Unfortunately it's not going to mitigate anything. The court case over Google's alleged misuse of Oracle code in Android and copyright violations is going forward. Millions of Android phones have been sold in the last year (including my own) that include the code.
As I have found repeatedly in my own career, you can't unring the bell. Especially when your opponent sees a chance to do you some serious financial damage. The fact that all the “individuals” in the case of Android are corporations only makes the sides more ruthless. No one is really going to die here.
And no one is going to take your Android phone or tablet away from you, either. This is a financial dispute lawyers will handle.
What IcedRobot really illustrates is the growing rift between the interests of people and corporations (who are treated as individuals under American law), a rift open source does not close.
Who's left out in the cold by this? People. People who might want to improve the code themselves, maybe tweak it a little, and have a result that will come close to Java's promise of “write once, run everywhere.” It's people who are left out of these agreements.
The first people I'm talking about are the people of the Apache Foundation, whose Project Harmony lost IBM as a sponsor late last year when its Oracle talks got hot. And anyone who thinks the Oracle-IBM OpenJDK is “open” in any true sense better think again. It's still subject to an Oracle veto, through the Java TcK. (That's not some dirty hippie blogger talking, by the way, it's Forrester Research).
IBM helped Apache launch Project Harmony but dropped it like a hot potato when another big corporation came along offering it a better deal. What this proves is that you not only can't just trust Oracle to be open, but you can't really trust IBM, either. In fact you can't trust any corporate sponsor.
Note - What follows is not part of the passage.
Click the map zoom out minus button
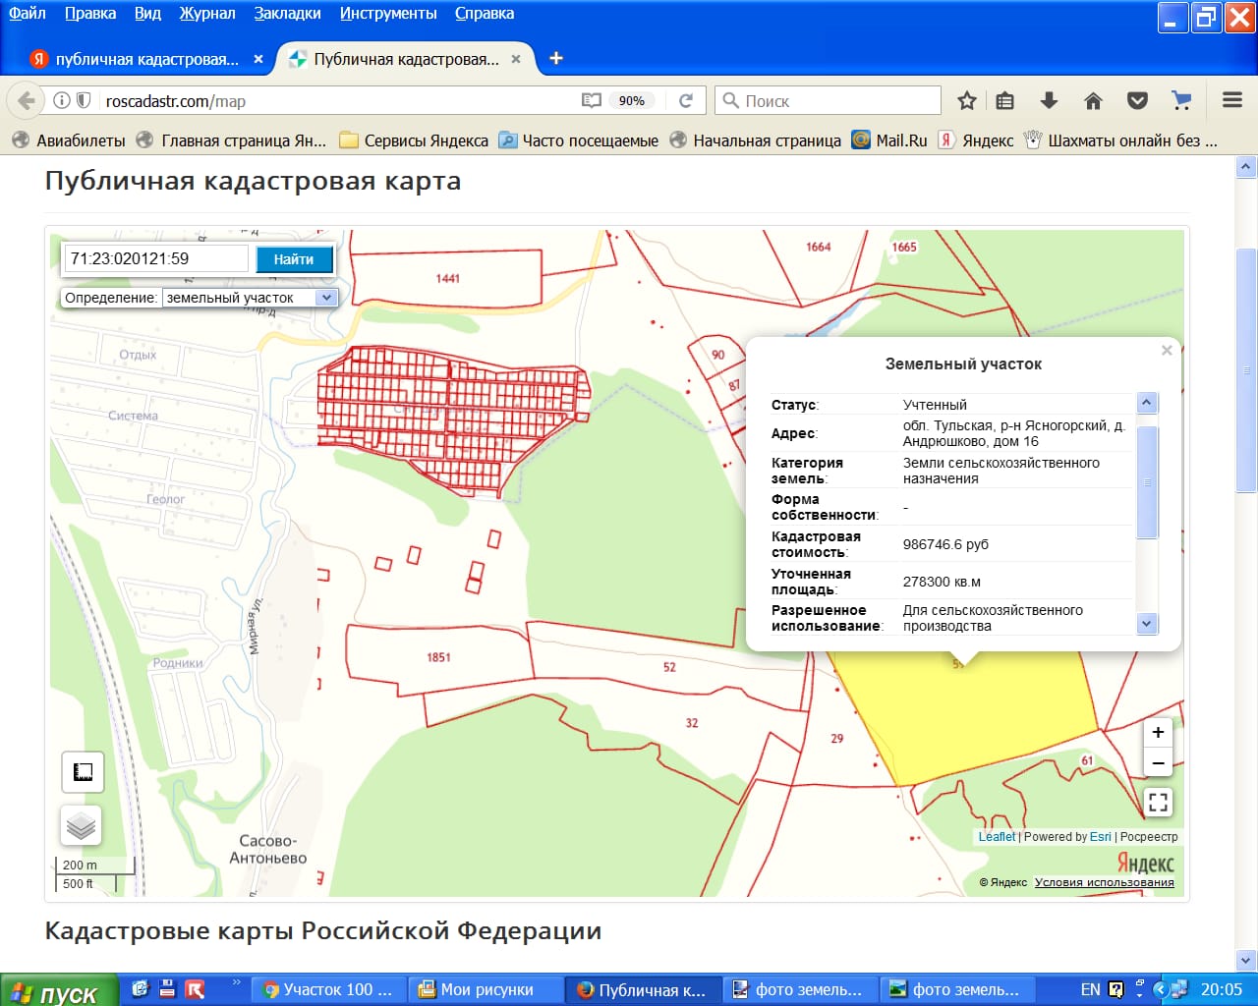Screen dimensions: 1258x1006 1158,763
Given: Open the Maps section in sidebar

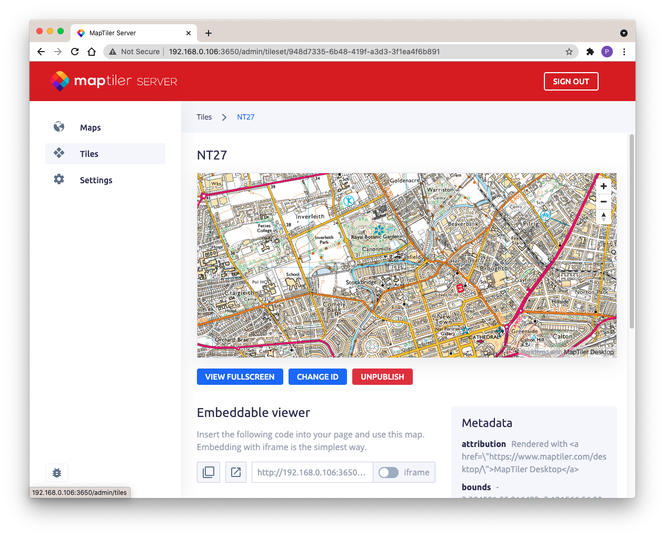Looking at the screenshot, I should (90, 127).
This is a very nasty bottom line to write. The open source industry developed in the mid-2000s as corporations began releasing code under the GPL while retaining copyrights, and insisting that contributors hand over their copyrights before their code could come in. Oracle has used its copyright power to take control of what was, under Sun, a true open source project, and IBM has now gone along.
Open source, at its heart, is an effort within software to create equal rights among all developers of a project. It creates this equality through a license, which in its purest form – the GPL – gives both sides of the programming transaction equal rights and equal responsibilities.
But what we've learned over the last year is that corporations have three ways to control a project, not just one. They have the source code (but you can license it on even terms through the GPL), they have the copyright (but you can share that power through an organization like Apache) and they have the money (as IBM has shown).
Where is IcedRobot's money coming from? And under what conditions? Any programmer who likes eating regularly has to make money somehow. Even the wizards at Apache.
For developers seeking an even break, it's a tough deal. Corporations are individuals under the law, but if they're men they are more like Supermen than you or I. They can't be killed, their interests remain immortal even if they're bankrupted, they can hoard patent rights to stop innovation and control copyrights until the rest of us are long in our graves.
Larry Ellison is laughing his fool head off right now and I have nothing more to say.